Two Afghan cousins who created these starkly evocative black-and-white photographs. They do not want their real names revealed because they fear Taliban retribution for their work. So they use the pseudonyms Mahnaz Ebrahimi (born in 2000) and Somayeh Ebrahimi (born in 2001). They live in a remote Afghan mountain farming village. They and their families, all members of the Hazara ethnic group and Shia Muslims, had previously worked as carpet weavers in Kabul. When the Taliban regained power in 2021, they left, seeking refuge from the repression and persecution permitted under the laws of the country’s ultra-conservative Sunni rulers.
Neither cousin had any training in photography when they started taking photos on their cellphones in 2022 or so, says Madrid-based curator and gallery director Edith Arance.

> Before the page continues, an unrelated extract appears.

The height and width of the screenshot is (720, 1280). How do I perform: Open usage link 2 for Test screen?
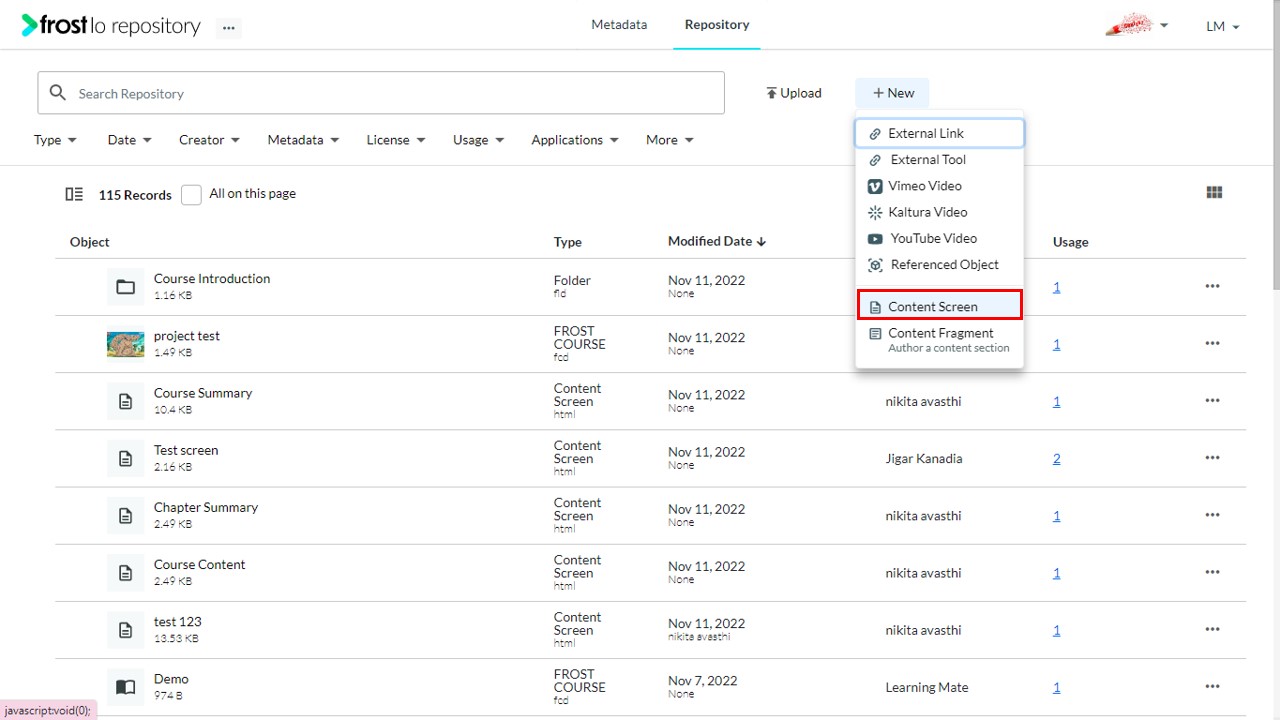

She came across their work on Instagram and was struck by the skillful melding of their bleak surroundings with messages ranging from the poetic to the political.
“I know a little Farsi [the Persian language] so I could approach them,” she says. The cousins and Arance worked together via Instagram. In November 2024, Arance presented their work in Madrid, at her Galería Sura, which specializes in emerging photographers from Southwest Asia and Africa.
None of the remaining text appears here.